[Excerpt from a dataset]
^^^^

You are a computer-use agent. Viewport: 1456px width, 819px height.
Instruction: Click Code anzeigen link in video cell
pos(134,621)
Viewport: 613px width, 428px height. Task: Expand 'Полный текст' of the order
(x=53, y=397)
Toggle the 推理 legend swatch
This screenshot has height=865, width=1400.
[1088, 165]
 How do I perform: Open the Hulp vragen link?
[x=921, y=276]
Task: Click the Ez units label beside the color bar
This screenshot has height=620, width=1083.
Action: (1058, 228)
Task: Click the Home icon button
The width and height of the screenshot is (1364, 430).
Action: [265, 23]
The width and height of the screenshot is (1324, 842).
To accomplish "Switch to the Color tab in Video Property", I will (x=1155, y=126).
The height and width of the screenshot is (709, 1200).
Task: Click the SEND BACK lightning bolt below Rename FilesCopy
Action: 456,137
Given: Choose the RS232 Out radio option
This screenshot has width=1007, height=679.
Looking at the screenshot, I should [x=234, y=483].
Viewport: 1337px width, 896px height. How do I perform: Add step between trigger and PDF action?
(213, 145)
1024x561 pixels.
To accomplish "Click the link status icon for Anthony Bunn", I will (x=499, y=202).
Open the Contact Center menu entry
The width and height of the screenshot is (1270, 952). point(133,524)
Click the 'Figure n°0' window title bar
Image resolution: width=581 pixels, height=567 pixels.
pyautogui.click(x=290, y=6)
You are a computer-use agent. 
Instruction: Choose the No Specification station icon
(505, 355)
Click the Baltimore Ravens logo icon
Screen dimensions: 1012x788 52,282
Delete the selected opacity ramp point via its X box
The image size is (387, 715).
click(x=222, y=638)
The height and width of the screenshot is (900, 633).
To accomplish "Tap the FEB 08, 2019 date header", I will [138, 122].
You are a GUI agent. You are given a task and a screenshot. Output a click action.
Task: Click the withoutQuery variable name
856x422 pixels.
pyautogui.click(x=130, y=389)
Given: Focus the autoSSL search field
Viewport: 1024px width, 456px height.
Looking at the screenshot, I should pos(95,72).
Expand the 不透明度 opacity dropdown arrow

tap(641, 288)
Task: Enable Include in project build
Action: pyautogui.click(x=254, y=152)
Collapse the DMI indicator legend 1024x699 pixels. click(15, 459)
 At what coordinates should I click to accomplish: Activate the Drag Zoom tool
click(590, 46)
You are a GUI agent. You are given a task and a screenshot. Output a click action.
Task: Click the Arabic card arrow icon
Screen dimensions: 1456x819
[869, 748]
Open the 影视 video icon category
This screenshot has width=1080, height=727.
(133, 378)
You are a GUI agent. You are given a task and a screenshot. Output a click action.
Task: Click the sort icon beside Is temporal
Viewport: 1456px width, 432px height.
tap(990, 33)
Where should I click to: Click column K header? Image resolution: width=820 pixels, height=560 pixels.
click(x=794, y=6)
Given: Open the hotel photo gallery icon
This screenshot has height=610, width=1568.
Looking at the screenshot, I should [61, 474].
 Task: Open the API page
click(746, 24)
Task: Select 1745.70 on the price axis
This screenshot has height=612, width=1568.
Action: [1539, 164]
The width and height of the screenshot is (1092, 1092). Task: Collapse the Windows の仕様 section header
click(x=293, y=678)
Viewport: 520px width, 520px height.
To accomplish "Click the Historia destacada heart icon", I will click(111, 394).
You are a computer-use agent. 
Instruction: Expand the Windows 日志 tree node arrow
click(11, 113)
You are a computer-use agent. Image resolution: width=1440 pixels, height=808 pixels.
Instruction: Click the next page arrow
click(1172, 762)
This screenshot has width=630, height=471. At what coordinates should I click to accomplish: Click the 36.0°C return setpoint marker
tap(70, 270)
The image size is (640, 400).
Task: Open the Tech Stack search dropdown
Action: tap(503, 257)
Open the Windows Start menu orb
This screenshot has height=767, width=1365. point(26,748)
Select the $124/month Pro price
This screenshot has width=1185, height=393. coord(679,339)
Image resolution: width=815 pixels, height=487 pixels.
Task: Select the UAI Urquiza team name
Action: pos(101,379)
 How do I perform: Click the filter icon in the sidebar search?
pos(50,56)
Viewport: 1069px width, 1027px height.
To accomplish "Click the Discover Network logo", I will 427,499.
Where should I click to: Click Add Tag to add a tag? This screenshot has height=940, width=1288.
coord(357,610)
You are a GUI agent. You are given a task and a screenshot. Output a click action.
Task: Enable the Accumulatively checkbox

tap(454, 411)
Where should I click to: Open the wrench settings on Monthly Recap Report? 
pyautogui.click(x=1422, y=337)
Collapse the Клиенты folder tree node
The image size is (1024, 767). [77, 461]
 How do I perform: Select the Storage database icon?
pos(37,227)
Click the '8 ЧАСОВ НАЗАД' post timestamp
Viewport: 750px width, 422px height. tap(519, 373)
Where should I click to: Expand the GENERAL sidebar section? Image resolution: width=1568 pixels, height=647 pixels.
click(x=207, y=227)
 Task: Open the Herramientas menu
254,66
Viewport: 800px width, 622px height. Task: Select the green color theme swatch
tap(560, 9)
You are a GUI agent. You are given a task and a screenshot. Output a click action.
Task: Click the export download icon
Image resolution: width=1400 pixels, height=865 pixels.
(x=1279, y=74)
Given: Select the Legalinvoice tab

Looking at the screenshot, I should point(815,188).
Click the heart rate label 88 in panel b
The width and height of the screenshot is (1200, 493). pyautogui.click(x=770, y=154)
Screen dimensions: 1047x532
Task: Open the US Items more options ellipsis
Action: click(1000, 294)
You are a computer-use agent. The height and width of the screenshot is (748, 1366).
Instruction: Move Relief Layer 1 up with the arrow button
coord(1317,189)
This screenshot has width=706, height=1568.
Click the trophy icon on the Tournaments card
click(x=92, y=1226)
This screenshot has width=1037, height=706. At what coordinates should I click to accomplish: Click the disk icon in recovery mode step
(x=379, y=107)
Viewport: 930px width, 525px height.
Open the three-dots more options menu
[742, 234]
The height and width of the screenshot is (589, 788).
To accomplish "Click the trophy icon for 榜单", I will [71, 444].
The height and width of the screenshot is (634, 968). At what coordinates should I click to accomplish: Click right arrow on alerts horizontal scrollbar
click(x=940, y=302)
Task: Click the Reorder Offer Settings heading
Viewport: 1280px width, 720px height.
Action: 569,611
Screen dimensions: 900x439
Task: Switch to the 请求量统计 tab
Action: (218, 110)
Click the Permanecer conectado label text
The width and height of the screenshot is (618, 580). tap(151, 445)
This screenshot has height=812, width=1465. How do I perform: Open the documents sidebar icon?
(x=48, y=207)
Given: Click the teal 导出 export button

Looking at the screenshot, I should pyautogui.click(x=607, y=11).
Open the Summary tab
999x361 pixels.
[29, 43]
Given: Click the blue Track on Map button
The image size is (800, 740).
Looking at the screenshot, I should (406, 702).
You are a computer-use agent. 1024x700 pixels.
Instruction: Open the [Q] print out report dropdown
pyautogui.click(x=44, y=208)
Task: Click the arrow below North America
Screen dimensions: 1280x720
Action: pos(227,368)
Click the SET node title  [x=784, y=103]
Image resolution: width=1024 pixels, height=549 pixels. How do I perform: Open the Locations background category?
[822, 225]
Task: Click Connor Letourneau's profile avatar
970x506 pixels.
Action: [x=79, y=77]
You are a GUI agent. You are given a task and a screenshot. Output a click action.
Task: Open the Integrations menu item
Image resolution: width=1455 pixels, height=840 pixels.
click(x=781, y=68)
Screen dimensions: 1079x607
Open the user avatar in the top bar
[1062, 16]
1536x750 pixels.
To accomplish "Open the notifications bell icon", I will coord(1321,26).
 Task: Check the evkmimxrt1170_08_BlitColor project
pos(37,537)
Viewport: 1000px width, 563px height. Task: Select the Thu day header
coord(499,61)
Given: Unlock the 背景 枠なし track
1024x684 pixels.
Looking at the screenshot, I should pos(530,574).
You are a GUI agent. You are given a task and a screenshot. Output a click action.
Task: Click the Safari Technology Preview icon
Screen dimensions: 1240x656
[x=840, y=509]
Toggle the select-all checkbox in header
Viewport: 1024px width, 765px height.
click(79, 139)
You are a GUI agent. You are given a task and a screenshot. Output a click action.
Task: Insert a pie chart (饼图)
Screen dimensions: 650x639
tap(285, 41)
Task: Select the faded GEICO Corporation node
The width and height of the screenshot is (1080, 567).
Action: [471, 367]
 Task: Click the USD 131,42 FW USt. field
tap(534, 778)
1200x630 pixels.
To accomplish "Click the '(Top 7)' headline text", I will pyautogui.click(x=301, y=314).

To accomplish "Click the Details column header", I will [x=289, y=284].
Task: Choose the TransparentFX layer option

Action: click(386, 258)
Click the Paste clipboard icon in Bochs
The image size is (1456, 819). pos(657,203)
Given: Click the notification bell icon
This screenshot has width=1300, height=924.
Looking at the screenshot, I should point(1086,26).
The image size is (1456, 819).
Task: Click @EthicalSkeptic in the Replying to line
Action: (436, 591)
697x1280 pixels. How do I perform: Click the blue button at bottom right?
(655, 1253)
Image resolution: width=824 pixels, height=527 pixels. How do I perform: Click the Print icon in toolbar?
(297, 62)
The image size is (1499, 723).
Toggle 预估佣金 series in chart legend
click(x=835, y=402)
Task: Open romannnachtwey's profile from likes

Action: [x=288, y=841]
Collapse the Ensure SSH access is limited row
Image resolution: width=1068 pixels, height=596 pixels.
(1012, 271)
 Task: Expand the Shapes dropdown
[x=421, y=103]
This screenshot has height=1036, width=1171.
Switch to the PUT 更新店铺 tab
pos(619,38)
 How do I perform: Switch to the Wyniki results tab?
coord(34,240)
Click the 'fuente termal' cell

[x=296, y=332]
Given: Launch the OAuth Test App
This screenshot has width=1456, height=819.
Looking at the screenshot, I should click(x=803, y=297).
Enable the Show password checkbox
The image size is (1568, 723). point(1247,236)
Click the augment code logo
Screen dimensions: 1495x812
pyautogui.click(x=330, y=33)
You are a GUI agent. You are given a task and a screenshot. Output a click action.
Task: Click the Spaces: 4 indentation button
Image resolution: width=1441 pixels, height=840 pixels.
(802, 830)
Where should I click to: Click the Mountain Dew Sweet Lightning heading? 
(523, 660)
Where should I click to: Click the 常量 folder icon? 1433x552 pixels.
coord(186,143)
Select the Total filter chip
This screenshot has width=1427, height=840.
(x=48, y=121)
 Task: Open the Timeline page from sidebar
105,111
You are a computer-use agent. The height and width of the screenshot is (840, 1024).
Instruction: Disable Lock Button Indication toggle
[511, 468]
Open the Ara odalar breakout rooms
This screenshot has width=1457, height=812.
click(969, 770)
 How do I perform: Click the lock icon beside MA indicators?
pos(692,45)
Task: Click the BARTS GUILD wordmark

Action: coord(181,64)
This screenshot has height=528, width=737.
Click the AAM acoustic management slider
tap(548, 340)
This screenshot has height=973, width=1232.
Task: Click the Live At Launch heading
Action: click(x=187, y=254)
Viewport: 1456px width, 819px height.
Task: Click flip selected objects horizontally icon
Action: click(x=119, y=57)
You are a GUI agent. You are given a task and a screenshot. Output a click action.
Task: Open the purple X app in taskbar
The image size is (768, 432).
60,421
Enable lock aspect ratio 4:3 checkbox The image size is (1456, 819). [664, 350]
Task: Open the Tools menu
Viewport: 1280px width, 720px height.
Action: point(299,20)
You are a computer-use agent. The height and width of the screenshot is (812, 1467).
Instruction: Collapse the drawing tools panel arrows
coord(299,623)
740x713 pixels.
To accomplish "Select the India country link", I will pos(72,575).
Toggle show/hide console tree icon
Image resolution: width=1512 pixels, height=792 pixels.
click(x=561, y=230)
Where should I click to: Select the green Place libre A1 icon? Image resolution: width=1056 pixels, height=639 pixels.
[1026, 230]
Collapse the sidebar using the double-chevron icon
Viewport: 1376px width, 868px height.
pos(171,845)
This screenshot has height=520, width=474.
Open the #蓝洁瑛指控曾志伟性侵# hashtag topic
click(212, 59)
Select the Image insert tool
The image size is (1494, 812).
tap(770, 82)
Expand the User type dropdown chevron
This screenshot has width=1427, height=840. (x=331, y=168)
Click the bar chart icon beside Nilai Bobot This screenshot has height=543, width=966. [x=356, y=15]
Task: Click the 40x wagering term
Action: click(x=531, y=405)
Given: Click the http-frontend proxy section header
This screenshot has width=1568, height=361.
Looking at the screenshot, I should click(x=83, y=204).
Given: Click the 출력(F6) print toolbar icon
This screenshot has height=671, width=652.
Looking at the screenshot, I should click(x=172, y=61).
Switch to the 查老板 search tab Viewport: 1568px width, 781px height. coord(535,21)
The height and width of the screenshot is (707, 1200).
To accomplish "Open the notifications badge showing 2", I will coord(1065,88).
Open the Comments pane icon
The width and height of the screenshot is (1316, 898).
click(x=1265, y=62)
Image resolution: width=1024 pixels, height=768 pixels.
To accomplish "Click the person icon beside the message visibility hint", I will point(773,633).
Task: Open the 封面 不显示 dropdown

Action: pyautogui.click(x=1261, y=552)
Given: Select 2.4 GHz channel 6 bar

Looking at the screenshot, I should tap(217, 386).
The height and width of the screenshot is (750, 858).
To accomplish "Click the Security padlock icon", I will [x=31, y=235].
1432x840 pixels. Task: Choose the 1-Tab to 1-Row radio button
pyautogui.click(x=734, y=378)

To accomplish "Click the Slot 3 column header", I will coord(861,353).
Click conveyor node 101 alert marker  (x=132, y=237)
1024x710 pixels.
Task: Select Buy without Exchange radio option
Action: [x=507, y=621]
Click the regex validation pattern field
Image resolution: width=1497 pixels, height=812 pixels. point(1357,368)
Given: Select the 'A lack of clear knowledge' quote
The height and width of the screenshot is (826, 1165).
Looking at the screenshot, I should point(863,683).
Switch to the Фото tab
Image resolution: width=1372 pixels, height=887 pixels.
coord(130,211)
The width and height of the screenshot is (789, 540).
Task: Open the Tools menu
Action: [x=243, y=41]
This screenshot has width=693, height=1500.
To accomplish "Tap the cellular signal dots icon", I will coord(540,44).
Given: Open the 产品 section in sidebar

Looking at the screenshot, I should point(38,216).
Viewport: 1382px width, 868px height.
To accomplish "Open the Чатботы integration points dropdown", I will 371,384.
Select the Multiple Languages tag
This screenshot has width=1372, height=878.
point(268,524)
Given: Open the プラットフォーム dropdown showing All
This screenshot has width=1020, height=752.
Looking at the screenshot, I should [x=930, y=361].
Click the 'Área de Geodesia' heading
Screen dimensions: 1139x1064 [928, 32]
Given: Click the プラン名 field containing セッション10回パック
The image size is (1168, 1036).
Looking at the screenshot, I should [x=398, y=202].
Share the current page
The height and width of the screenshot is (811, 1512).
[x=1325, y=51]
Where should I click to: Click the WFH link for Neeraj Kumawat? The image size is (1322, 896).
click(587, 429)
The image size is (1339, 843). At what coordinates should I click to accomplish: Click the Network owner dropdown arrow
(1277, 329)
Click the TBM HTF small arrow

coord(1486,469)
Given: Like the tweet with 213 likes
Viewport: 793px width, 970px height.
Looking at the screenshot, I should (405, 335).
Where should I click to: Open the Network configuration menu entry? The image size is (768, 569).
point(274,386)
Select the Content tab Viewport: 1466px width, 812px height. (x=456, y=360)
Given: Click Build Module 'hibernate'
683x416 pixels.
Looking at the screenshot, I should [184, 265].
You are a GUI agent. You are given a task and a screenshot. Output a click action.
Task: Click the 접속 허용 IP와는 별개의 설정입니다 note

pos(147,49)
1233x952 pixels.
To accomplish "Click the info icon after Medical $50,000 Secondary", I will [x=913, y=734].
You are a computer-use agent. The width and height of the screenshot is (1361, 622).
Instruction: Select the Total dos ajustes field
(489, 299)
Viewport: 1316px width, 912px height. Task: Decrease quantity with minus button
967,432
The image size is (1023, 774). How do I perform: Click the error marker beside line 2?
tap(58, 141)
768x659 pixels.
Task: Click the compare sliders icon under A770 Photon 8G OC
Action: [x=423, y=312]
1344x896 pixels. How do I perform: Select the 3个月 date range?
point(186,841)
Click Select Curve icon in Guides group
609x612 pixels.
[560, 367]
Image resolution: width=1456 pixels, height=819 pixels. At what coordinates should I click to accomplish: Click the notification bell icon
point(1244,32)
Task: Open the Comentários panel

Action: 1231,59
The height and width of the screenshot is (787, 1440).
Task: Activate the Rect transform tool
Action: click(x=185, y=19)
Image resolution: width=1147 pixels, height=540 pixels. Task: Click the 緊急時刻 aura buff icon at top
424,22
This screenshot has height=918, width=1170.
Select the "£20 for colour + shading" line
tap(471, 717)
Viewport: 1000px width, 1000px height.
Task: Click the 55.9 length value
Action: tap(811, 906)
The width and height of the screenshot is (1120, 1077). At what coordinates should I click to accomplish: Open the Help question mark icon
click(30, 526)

^^^^

### Given instruction
In the records above, copy the lines verbatim from the line that contains "1200x630 pixels." up to and including the line that contains "The image size is (1456, 819). pos(657,203)".

### Exercise result
1200x630 pixels.
To accomplish "Click the '(Top 7)' headline text", I will pyautogui.click(x=301, y=314).

To accomplish "Click the Details column header", I will [x=289, y=284].
Task: Choose the TransparentFX layer option

Action: click(386, 258)
Click the Paste clipboard icon in Bochs
The image size is (1456, 819). pos(657,203)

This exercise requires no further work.